Update: Searching for a new job while your still at your current job can be a complex situation. So complex, we had to add more information to navigate your way through the job search.
If you’ve been in the professional world long enough, you’ve probably been in the awkward situation of looking for a new job while already employed.
It’s a sticky place to be. If you’re genuinely pursuing another career move, it can take up a lot of your time and focus. You’re also caught between conflicting desires. You want to market your capabilities and willingness to work as much as possible to recruiters for marketing positions. But at the same time you don’t want your bosses and peers to catch on until you’re ready to tell them yourself, usually when giving your two weeks notice.
Update: How to Move to a New Marketing Job without Burning Bridges
Though it’s a normal part of life, leaving a job can often be a surprisingly sensitive subject. What you consider to be a “just business” career matter could be taken more personally than you realize. Once you have the next step in your career lined up through marketing placement agencies, it’s wise to make an effort to depart on the best terms possible. Bridge preservation reaps many benefits that directly affect you and your career. Check out how you can smoothy transition to a new marketing job without burning any bridges. LinkedIn, a great source for job searching, cleverly incorporates this practice in one of their new features.

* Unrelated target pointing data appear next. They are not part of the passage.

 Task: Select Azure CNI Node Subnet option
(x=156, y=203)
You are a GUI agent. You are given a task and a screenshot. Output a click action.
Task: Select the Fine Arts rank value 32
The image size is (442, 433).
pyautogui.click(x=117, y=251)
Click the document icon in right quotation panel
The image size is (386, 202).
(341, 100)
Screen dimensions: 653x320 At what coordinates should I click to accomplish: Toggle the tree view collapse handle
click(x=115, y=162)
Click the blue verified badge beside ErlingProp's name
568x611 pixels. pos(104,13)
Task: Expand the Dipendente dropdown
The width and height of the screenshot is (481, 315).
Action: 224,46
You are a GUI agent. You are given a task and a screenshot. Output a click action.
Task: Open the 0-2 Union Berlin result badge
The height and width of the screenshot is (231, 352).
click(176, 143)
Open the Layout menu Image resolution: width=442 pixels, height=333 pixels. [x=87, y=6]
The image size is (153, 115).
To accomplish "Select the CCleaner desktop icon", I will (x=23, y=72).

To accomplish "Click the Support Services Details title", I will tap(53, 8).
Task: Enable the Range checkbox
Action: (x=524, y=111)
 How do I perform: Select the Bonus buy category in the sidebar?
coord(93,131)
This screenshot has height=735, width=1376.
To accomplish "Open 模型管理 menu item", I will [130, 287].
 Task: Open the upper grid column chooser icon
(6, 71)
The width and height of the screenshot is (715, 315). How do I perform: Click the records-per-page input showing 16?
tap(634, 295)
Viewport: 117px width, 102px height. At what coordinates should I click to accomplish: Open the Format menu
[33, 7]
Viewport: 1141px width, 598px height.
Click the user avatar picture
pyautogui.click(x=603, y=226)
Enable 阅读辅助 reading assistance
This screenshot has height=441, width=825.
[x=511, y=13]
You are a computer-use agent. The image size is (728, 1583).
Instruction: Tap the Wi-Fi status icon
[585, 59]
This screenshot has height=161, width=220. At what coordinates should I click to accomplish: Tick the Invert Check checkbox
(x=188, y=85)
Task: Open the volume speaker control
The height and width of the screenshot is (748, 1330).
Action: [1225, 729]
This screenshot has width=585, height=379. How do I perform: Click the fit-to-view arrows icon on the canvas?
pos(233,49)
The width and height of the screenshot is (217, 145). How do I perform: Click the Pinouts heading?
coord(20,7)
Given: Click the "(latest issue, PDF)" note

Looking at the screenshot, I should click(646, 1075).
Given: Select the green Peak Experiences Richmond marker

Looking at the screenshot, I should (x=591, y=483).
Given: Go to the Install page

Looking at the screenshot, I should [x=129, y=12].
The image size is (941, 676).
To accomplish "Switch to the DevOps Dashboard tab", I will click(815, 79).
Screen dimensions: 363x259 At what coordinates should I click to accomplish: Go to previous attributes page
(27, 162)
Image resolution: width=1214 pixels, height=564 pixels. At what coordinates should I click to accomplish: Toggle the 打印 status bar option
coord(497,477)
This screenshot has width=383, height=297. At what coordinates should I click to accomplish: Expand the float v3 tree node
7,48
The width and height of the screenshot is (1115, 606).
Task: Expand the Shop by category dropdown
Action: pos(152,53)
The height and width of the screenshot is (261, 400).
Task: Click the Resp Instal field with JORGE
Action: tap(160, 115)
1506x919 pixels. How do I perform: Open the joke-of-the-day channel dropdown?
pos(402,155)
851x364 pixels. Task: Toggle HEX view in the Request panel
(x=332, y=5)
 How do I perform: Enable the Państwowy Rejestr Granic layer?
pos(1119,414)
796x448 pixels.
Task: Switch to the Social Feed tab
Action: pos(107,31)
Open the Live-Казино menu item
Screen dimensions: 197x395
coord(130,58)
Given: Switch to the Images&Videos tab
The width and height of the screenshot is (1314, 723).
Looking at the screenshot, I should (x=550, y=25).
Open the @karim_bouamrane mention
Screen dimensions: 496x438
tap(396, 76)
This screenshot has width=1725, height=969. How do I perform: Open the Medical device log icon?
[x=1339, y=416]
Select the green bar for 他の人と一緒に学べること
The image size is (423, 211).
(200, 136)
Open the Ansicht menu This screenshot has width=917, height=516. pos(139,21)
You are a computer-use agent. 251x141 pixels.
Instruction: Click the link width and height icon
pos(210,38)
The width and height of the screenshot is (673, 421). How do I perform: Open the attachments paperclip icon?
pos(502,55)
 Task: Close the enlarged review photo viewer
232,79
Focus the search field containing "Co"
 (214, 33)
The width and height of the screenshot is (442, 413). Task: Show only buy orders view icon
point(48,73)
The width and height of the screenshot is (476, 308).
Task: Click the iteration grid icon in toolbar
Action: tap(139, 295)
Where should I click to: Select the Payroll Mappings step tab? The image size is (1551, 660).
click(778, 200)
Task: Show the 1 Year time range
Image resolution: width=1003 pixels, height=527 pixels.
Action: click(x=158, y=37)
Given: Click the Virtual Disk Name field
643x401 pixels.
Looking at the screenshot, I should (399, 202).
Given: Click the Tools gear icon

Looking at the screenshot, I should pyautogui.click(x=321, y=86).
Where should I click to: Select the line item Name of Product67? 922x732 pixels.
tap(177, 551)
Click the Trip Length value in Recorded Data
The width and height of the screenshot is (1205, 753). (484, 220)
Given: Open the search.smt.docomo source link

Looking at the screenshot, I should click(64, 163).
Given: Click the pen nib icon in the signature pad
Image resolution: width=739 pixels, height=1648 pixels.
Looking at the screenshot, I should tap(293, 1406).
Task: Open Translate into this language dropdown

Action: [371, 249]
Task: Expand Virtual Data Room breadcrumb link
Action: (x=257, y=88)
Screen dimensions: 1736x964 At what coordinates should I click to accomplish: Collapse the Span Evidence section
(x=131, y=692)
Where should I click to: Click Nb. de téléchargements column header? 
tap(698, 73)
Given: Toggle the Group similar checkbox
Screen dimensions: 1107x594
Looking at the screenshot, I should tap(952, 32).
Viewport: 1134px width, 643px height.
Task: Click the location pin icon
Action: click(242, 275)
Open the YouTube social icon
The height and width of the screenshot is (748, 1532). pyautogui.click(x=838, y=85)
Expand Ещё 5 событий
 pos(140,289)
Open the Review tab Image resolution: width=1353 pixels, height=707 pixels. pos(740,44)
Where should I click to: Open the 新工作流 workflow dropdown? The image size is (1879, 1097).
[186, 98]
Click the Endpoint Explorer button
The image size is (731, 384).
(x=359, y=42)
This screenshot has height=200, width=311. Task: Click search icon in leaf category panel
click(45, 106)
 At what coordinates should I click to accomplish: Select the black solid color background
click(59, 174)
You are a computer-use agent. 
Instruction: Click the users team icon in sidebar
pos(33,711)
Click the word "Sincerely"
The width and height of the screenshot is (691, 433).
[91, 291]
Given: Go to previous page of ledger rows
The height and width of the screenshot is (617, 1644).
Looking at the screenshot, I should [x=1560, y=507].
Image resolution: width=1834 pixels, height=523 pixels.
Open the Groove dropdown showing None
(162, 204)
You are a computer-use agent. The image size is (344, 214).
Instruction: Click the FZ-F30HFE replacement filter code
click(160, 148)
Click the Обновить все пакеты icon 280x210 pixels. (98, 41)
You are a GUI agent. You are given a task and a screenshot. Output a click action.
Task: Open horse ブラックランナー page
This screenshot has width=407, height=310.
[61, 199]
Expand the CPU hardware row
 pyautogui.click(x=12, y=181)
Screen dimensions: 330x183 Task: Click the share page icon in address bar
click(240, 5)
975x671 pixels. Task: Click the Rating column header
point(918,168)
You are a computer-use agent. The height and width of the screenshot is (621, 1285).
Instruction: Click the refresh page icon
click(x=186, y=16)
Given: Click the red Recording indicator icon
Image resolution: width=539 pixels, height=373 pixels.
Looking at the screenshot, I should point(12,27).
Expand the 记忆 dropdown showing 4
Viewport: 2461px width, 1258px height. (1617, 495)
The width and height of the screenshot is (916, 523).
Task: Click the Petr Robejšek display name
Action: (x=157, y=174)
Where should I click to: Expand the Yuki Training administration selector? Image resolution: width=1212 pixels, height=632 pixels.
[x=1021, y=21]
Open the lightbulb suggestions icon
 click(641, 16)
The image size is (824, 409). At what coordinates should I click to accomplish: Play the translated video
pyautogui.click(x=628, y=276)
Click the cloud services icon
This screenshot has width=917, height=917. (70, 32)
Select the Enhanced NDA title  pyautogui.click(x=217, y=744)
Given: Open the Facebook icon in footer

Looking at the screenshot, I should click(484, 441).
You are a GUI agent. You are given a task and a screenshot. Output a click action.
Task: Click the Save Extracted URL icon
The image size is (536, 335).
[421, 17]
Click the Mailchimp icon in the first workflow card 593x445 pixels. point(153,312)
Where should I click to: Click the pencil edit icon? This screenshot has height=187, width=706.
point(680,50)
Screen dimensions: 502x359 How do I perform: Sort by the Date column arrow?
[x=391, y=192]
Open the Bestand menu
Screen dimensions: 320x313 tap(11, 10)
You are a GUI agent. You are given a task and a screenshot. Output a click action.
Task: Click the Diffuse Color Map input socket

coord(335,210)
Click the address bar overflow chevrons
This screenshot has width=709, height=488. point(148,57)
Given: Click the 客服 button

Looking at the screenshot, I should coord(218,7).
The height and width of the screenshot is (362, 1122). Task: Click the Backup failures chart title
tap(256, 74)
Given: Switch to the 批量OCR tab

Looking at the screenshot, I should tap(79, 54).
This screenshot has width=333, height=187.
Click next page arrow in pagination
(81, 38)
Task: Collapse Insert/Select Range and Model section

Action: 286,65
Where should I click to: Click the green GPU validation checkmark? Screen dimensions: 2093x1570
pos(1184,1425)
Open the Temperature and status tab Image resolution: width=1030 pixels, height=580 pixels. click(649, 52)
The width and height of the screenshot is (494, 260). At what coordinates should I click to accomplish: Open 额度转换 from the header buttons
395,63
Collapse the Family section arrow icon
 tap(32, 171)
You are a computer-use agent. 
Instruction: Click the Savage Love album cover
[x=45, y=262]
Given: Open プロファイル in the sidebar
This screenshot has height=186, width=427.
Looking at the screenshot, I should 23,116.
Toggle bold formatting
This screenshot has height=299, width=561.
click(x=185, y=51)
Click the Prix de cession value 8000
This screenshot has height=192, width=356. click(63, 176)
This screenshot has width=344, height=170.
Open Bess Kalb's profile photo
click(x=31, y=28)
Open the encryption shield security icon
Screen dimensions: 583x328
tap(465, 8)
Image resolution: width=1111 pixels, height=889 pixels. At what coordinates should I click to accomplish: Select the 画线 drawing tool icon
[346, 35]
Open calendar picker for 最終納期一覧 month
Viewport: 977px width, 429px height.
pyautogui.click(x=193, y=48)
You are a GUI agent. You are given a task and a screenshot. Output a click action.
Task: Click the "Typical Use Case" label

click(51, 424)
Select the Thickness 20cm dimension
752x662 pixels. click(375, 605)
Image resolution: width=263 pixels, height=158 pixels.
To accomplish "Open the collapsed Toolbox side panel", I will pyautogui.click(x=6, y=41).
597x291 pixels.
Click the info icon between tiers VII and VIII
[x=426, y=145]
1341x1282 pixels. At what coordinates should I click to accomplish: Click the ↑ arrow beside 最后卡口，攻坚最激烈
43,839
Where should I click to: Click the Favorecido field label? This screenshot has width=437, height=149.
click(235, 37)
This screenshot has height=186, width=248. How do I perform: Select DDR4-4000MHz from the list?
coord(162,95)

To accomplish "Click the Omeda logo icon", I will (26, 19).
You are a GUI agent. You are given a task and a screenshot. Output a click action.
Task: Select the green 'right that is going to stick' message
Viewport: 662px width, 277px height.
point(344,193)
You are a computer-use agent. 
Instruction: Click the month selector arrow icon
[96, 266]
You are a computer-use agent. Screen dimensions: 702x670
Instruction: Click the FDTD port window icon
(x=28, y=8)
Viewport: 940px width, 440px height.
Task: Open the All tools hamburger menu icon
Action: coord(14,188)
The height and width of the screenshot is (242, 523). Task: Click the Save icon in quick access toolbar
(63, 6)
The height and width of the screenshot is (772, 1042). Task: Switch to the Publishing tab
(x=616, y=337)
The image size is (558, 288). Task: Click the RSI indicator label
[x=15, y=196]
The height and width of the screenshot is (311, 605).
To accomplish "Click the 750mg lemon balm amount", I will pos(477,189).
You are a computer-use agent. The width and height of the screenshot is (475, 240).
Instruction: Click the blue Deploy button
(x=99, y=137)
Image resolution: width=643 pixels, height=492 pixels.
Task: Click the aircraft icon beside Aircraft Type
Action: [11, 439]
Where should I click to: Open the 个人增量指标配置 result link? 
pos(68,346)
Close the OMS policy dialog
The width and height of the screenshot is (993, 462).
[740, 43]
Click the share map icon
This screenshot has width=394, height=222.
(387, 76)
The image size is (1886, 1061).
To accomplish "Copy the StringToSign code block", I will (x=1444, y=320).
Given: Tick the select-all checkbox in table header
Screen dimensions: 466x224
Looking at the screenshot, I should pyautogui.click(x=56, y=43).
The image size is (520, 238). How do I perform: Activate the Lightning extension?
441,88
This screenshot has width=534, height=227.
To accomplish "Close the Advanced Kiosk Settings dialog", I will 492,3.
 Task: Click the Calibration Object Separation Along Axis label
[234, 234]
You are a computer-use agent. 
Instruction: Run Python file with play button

Earlier this month, LinkedIn formally announced a new way to make finding new job opportunities a little smoother and more discrete. Meet Open Candidates:
The premise is simple. You indicate in your LinkedIn settings that you’re open to hearing about potential job opportunities. That sends a “hidden” signal that only marketing job recruiters from other companies can see that you’re willing to hear what they have to say.
How to Activate Open Candidates for Recruiters for Marketing Positions
It’s easy to have missed the release of Open Candidates if you weren’t looking for it, especially if you don’t spend a lot of time on LinkedIn. In fact, the most obvious place you might think to look for it–your profile–makes no mention of it.
In order to activate your signal, you actually need to head to the Preferences section of LinkedIn Jobs. Of course, you need a LinkedIn account for this. From there, you can turn it on with just a single click. However, you’ll want to give some extra information to improve the quality of job opportunities that come across your radar.
One particularly useful aspect of this function is that is doesn’t just feature the job you currently have; it displays the kind of position you’re looking for. That’s especially valuable for marketers who are looking for vertical career growth; for instance, a senior marketing manager who’s looking to be considered in their first marketing executive recruitment. It also lets you indicate where you want to work, so recruiters in other cities can encounter your profile if you’re interested in relocation.
When Marketers Should Turn on Open Candidates
So when should you as a marketer activate this setting? For most professionals, the best answer is right now.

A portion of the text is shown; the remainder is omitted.